#### PROVIDED RECORDS

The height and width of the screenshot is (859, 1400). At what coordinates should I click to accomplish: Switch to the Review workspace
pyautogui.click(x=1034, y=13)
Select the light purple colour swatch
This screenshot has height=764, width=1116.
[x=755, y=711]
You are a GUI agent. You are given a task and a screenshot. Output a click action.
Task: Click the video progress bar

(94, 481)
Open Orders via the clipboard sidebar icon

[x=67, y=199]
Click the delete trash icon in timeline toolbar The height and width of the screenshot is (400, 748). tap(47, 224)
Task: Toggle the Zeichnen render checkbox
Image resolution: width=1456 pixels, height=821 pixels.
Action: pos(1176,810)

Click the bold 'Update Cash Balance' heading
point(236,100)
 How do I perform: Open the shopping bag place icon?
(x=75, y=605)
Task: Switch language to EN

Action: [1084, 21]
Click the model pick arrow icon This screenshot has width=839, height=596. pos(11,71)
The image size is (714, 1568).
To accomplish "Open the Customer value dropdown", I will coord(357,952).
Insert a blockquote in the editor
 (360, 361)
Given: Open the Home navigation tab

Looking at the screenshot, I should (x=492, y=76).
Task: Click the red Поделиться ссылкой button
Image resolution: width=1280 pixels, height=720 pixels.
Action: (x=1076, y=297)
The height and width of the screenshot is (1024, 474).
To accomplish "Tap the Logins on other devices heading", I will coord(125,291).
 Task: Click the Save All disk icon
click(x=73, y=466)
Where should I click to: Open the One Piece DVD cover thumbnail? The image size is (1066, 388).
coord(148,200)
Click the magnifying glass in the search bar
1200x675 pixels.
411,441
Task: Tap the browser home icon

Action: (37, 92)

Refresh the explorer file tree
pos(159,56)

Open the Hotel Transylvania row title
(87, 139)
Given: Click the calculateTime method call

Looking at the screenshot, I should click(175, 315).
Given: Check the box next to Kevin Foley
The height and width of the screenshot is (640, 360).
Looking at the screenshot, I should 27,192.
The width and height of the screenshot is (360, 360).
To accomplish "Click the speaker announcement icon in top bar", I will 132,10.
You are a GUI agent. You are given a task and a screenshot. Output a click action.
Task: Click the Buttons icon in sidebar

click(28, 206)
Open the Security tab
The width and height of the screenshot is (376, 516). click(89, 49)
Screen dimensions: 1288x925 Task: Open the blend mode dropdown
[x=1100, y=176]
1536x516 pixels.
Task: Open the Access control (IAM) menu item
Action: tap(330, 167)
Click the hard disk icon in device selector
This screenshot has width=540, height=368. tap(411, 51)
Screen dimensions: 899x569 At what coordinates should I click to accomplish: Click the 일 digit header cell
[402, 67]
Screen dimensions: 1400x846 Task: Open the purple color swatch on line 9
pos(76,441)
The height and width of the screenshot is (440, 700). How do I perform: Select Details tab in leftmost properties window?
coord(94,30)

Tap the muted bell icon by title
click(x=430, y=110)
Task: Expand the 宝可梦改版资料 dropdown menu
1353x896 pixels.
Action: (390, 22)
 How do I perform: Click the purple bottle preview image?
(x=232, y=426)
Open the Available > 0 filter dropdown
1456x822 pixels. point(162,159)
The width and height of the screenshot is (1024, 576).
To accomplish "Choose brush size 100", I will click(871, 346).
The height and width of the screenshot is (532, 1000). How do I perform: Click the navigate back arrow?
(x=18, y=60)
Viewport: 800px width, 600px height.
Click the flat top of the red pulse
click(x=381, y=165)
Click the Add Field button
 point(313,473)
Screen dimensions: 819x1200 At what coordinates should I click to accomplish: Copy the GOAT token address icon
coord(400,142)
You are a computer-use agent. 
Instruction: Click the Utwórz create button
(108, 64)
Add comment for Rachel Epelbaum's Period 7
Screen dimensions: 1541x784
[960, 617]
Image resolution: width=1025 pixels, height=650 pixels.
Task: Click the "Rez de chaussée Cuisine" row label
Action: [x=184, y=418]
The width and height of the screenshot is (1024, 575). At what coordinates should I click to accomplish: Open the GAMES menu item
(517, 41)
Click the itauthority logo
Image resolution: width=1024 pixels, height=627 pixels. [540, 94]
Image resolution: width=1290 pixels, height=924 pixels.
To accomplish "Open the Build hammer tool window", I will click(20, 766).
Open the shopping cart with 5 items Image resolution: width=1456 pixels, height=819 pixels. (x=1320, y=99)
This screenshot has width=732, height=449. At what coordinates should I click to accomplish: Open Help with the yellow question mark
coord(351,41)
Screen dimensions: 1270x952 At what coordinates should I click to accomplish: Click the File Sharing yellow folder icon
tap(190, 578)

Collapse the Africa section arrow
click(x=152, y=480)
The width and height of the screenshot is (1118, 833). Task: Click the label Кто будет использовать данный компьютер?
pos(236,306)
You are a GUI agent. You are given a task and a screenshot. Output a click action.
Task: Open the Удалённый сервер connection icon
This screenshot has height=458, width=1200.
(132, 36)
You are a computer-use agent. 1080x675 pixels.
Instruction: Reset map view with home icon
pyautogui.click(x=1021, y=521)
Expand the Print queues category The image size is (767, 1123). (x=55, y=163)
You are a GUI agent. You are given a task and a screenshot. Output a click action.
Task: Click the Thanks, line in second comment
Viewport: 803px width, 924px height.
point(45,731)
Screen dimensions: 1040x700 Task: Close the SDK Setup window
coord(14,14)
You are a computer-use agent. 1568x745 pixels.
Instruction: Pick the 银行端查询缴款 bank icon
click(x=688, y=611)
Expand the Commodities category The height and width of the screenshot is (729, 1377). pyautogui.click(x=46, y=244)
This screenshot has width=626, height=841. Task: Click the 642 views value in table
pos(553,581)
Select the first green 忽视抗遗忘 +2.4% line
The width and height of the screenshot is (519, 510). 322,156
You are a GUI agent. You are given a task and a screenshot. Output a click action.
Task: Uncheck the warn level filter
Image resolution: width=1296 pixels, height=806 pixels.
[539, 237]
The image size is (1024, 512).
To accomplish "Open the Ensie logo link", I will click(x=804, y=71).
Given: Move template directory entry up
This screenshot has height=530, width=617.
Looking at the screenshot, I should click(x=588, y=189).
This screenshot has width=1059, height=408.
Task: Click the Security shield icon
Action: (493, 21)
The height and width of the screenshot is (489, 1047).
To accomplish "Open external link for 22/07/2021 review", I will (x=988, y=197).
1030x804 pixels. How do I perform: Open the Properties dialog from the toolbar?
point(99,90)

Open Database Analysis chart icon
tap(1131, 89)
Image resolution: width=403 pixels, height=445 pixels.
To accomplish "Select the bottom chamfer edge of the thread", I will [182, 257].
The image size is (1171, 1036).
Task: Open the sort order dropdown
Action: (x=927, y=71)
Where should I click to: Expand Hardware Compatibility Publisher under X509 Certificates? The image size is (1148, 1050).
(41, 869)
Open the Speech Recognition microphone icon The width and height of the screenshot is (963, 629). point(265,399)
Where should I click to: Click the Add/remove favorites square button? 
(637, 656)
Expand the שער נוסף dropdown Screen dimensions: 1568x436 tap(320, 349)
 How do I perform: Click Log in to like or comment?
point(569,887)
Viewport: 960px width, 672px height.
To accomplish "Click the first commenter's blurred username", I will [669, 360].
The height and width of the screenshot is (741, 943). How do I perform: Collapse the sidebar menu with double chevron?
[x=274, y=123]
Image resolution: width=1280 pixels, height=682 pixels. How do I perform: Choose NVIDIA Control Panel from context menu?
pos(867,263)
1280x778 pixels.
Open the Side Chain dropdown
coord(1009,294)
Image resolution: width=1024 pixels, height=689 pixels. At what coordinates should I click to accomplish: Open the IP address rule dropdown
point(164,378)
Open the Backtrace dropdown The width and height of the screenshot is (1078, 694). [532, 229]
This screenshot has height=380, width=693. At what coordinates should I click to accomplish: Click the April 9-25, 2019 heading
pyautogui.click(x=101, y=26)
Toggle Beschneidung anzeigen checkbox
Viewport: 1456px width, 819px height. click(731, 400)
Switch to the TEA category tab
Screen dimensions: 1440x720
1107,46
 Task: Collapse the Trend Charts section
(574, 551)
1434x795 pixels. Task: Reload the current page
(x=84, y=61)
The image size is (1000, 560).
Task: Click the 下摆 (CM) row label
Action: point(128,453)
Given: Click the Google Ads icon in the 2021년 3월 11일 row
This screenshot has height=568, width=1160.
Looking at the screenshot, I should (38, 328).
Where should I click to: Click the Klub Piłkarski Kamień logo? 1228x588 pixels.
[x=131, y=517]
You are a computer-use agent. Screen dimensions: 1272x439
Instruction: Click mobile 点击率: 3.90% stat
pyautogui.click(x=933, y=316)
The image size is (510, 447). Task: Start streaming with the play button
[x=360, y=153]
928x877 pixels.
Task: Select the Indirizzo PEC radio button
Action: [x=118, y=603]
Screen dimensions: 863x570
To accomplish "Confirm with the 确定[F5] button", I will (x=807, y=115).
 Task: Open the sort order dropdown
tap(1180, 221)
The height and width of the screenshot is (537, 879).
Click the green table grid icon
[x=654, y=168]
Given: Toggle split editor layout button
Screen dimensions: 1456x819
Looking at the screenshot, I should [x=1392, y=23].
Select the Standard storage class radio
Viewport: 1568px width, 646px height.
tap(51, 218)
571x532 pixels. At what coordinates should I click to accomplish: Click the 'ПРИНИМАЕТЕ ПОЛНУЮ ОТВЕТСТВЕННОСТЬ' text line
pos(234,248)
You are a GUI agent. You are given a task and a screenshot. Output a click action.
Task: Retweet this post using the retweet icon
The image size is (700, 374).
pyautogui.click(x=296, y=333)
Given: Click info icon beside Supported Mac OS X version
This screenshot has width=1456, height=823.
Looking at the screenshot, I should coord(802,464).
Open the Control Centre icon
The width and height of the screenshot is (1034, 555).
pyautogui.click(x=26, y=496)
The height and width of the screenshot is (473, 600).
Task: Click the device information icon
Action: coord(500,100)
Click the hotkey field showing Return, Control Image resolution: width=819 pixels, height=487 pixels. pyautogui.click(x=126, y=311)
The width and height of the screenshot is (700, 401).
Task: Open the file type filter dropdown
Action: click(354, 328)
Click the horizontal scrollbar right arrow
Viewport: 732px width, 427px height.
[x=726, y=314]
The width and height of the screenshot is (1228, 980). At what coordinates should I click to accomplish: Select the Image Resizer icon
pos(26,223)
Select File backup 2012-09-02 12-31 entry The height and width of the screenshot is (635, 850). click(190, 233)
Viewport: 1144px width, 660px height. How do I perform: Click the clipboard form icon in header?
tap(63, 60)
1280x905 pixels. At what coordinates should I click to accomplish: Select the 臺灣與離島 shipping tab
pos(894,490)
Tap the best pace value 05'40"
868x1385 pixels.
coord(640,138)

########

### YOUR INSTRUCTIONS
Update everything from the start of the rows down to the line containing "Looking at the screenshot, I should (x=492, y=76).", changing "icon" to "symbol" and leaving the rest unchanged.

### TASK RESPONSE
The height and width of the screenshot is (859, 1400). At what coordinates should I click to accomplish: Switch to the Review workspace
pyautogui.click(x=1034, y=13)
Select the light purple colour swatch
This screenshot has height=764, width=1116.
[x=755, y=711]
You are a GUI agent. You are given a task and a screenshot. Output a click action.
Task: Click the video progress bar

(94, 481)
Open Orders via the clipboard sidebar symbol

[x=67, y=199]
Click the delete trash symbol in timeline toolbar The height and width of the screenshot is (400, 748). tap(47, 224)
Task: Toggle the Zeichnen render checkbox
Image resolution: width=1456 pixels, height=821 pixels.
Action: pos(1176,810)

Click the bold 'Update Cash Balance' heading
point(236,100)
 How do I perform: Open the shopping bag place symbol?
(x=75, y=605)
Task: Switch language to EN

Action: [1084, 21]
Click the model pick arrow symbol This screenshot has width=839, height=596. pos(11,71)
The image size is (714, 1568).
To accomplish "Open the Customer value dropdown", I will coord(357,952).
Insert a blockquote in the editor
 (360, 361)
Given: Open the Home navigation tab

Looking at the screenshot, I should (x=492, y=76).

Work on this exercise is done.